▶ **SELECTED PASSAGE**
*** Begin section ***

So we can measure trail as the perpendicular distance from the point where the tire contacts the ground to the steering axis. (We are using the center of the tire contact patch as the tire contact point. In reality the centriod of the tire contact patch is slightly behind the center of the tire. But that’s an entirely different article.
A lot of builders still measure trail from the tire contact point to the point where the steering axis intersects the ground. We call this false trail. To determine vehicle dynamics you need to measure the leverage that the tire has over the steering axis. The correct measurement is the perpendicular distance from the steering axis to the tire contact point. To clarify things we often call this measurement true trail.
Figure 3 shows how when we measure leverage we have to take the perpendicular distance from the force to the center of rotation.
Fig 4 shows that two bikes with the same false trail can have very different measurements for true trail. Is too much trail bad?
Now, is it possible to have too much trail? Yes it is. If you have too much trail the bike will feel very heavy and sluggish. The bike will also tend to weave, because the front trail will start to tune into the rear trail and the front and rear wheels will oscillate back and forth. So a bike can be unstable with too much or too little trail. Another common complaint about too much trail is that the bike will flop. This is because the steering axis is inclined (unlike the shopping cart, and by the way were is my steak?) The inclination causes the bike to be raised and lowered as the wheel pivots about the steering axis. The long leverage that the wheel has on the steering axis requires muscle just to keep the bike from “flopping” over.So what is the right true trail?
How do we make sure our trail is going to work for our bike? While there are a number of variables involved we have seen that as a general rule if the true trail is between 1-1/2” to 5” your bike should be good. Bikes with trail towards the low end steer quicker and are more agile. I prefer bikes with a trail closer to 1-1/2 inches and have been happy with less. (I also used to race superbikes in the days when a really good handling bike was one that didn’t spit you off on the straightaway. So a little wobble, if controllable is an acceptable trade off for the gain in agility. However I never recommend this to anyone) Bikes with longer trail (closer to 5”) tend to take more muscle to make them change direction. However they tend to be very confidence inspiring in sweeping corners. They also are more fun to slide in a corner because the lazy geometry makes them easy to control. It’s really a mater of personal preference. However you need to consider true trail, as false trail can give false results.How can we change trail?
Lets take a close look at the bike of figure 2. The bike has a 45° neck and zero degree trees. So it ends up with has true trail of almost 7”. That bike is going to steer like a tank.
Raked trees to the rescue. Oddly enough if adding rake in the neck increases trail, adding rake to the trees reduces trail. Take a look at figure 5, it’s the same bike – but with 6° raked trees. The true trail on that bike is 2-1/2 inches, perfect. The bike even looks cooler too.
As a good rule of thumb if your neck rake is less than 38°, use zero degree trees. If your neck rake is more than 36° but less than 42°, you can use three-degree trees. If your neck rake is more than 40° but less than 50°, you can use Six-degree trees. More than 48° in the neck and you can consider 9° trees.Neck rake
Up to 38° Zero degree trees
36° to 42° Three degree Trees
40° to 50° Six degree Trees
Over 48° Nine degree Trees
Next month we are going to talk about springers, how to set them up, and how to set the correct trail for a springer. We are also going to debunk the myth that all springers ride like pogo sticks. Until then get to work on planning your bike. Otherwise you will end up an old man who wishes he got to build that dream bike, but died first.

*** End section ***

▶ **TO DO**
Please extract the part of the motorcycle trail article above that runs from "As a good rule" up to and including "but died first.".

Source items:
*** Begin section ***

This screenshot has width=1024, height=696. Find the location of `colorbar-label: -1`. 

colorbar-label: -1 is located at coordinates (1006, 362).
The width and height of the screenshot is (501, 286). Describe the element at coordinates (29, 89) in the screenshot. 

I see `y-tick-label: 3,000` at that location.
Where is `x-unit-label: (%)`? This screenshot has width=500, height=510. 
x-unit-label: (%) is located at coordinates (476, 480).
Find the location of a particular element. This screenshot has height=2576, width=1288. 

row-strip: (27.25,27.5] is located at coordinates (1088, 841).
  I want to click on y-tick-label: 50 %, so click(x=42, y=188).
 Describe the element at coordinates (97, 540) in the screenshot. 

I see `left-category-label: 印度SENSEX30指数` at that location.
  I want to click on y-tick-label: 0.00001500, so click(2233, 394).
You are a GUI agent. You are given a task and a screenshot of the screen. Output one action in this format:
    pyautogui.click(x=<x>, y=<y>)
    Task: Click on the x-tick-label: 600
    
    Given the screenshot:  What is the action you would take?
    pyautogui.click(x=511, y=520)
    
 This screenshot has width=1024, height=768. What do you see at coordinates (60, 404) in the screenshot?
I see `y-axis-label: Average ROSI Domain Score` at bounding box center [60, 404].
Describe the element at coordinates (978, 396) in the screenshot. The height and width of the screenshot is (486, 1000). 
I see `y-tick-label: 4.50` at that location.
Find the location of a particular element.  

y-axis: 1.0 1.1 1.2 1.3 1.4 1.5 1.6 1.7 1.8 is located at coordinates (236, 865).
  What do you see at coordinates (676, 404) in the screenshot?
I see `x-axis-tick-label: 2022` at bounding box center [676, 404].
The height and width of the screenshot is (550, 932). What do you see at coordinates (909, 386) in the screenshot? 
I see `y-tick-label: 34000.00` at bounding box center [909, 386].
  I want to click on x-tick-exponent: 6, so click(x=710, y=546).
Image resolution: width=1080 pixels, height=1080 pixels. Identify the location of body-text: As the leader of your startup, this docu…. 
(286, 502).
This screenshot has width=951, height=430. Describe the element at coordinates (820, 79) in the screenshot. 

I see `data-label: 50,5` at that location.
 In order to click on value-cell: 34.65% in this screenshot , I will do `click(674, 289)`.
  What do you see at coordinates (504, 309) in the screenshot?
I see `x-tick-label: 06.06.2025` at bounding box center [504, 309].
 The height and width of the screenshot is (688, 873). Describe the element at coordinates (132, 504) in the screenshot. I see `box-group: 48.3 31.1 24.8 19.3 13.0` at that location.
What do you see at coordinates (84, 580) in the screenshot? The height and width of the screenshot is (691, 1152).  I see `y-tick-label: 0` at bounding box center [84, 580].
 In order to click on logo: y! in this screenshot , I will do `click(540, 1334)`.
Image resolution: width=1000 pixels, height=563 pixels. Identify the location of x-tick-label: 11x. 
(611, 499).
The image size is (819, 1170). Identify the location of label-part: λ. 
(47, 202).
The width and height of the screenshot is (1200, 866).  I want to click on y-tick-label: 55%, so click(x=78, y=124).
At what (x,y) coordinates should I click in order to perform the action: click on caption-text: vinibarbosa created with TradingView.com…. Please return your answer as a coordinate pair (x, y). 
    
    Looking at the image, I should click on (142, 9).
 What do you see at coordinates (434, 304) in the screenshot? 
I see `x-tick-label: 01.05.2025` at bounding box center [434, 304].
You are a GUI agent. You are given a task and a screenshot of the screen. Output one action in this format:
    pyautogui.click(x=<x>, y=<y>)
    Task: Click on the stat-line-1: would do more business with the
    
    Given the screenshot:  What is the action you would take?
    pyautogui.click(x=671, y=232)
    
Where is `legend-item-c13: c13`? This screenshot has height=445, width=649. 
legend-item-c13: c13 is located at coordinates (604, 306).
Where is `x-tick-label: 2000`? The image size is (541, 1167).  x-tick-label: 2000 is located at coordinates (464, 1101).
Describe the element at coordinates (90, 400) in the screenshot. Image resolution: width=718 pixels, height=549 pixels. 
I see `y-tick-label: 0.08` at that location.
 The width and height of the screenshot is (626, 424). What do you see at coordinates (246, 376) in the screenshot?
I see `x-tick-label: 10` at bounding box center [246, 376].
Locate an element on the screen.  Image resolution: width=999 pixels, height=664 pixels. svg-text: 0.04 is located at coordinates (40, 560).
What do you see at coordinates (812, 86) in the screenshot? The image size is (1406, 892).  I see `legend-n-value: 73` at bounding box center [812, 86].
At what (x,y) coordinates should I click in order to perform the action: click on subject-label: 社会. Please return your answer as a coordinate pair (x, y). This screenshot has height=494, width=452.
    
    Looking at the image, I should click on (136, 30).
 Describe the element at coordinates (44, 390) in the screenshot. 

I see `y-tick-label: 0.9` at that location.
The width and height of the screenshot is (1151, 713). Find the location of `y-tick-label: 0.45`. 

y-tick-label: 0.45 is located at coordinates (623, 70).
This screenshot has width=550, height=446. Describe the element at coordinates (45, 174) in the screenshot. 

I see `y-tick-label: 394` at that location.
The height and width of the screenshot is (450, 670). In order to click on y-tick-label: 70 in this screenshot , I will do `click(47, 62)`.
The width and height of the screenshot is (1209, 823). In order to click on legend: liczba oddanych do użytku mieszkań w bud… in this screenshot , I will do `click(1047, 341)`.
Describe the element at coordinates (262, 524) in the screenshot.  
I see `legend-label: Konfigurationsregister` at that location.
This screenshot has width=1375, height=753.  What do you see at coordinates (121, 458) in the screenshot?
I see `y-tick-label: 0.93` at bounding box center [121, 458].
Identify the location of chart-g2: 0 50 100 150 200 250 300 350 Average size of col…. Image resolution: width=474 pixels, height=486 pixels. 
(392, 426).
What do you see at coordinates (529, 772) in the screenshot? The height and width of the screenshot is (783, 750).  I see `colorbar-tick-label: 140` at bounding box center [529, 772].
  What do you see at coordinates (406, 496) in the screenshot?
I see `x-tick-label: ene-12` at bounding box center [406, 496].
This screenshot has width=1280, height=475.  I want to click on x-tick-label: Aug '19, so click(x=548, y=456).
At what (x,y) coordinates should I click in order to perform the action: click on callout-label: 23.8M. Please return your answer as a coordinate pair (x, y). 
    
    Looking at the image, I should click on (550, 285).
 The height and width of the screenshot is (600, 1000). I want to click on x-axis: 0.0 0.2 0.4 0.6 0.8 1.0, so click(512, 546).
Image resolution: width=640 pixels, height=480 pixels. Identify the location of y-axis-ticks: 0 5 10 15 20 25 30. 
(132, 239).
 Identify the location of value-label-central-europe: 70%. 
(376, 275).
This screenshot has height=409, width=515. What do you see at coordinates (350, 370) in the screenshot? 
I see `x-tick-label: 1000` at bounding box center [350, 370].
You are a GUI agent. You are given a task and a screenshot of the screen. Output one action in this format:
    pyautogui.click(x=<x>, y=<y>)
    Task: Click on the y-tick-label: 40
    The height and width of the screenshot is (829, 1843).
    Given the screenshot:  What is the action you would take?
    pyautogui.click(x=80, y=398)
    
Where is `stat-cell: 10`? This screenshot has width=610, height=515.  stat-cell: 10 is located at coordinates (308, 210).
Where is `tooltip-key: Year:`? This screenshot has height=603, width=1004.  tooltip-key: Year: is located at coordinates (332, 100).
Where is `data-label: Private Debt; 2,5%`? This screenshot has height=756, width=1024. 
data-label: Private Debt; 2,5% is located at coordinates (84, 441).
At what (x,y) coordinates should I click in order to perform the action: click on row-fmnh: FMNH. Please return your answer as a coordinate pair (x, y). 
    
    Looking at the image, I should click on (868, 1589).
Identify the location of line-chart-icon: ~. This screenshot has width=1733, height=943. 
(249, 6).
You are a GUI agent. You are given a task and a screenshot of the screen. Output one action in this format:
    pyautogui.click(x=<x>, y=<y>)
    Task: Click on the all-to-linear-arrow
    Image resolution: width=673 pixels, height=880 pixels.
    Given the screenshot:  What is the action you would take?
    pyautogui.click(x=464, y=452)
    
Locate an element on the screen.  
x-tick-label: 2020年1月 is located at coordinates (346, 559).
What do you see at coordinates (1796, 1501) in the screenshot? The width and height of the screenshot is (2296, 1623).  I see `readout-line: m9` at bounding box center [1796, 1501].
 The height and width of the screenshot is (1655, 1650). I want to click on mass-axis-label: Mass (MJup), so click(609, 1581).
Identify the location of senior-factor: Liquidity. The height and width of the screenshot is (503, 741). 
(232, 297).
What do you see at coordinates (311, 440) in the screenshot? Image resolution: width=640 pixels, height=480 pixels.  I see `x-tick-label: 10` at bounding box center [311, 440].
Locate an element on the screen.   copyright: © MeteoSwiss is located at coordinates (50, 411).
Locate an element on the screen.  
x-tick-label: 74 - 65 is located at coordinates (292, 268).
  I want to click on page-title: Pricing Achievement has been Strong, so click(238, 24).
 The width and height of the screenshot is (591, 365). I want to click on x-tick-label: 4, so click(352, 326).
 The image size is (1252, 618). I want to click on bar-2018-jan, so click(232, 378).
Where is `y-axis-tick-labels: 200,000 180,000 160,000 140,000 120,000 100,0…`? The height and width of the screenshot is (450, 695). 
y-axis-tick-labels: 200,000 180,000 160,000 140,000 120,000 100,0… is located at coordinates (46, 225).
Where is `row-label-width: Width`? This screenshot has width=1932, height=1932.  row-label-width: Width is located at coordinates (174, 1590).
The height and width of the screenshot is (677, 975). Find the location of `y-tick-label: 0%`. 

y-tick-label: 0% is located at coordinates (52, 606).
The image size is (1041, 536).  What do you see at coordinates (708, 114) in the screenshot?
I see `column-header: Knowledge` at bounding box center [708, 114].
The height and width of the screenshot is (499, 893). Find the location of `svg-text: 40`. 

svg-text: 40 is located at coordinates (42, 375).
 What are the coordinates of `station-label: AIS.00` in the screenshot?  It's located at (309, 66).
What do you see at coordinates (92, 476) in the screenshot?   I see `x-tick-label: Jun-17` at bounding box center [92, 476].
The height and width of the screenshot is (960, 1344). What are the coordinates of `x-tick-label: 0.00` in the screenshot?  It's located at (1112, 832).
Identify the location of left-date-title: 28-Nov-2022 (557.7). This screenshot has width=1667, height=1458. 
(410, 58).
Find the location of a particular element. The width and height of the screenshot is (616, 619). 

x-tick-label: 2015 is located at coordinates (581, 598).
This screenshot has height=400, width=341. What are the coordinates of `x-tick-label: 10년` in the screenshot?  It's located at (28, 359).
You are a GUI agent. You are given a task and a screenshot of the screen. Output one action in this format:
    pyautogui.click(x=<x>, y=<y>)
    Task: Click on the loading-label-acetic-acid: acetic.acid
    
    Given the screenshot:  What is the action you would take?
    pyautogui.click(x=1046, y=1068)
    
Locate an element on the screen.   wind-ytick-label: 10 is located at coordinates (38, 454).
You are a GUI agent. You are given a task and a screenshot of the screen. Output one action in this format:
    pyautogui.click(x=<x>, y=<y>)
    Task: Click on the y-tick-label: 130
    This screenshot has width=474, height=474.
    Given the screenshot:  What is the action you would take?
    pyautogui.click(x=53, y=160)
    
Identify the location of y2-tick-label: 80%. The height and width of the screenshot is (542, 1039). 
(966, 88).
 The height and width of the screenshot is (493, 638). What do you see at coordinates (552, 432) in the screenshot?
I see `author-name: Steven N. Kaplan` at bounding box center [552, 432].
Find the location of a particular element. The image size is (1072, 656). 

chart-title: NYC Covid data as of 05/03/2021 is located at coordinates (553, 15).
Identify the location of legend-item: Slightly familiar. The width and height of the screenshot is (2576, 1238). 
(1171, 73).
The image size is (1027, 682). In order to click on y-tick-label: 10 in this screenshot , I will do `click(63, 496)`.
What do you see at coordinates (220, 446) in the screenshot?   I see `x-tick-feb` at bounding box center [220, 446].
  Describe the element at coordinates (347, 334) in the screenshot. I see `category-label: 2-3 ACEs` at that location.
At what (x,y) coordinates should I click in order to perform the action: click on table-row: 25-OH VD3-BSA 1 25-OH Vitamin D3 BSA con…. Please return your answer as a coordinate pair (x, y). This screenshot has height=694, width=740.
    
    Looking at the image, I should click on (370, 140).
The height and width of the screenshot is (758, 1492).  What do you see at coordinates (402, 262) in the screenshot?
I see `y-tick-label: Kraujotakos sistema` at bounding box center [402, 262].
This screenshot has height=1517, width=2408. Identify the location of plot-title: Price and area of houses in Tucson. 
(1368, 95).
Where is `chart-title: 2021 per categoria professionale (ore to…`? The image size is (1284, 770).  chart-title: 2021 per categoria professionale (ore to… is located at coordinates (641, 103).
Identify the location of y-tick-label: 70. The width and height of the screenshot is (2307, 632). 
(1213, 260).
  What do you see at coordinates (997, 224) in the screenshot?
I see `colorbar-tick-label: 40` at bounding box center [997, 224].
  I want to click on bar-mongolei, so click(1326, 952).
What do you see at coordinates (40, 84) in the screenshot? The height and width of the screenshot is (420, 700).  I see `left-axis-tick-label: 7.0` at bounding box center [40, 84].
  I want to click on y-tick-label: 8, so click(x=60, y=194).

*** End section ***

▶ **WRITTEN SOLUTION**
As a good rule of thumb if your neck rake is less than 38°, use zero degree trees. If your neck rake is more than 36° but less than 42°, you can use three-degree trees. If your neck rake is more than 40° but less than 50°, you can use Six-degree trees. More than 48° in the neck and you can consider 9° trees.Neck rake
Up to 38° Zero degree trees
36° to 42° Three degree Trees
40° to 50° Six degree Trees
Over 48° Nine degree Trees
Next month we are going to talk about springers, how to set them up, and how to set the correct trail for a springer. We are also going to debunk the myth that all springers ride like pogo sticks. Until then get to work on planning your bike. Otherwise you will end up an old man who wishes he got to build that dream bike, but died first.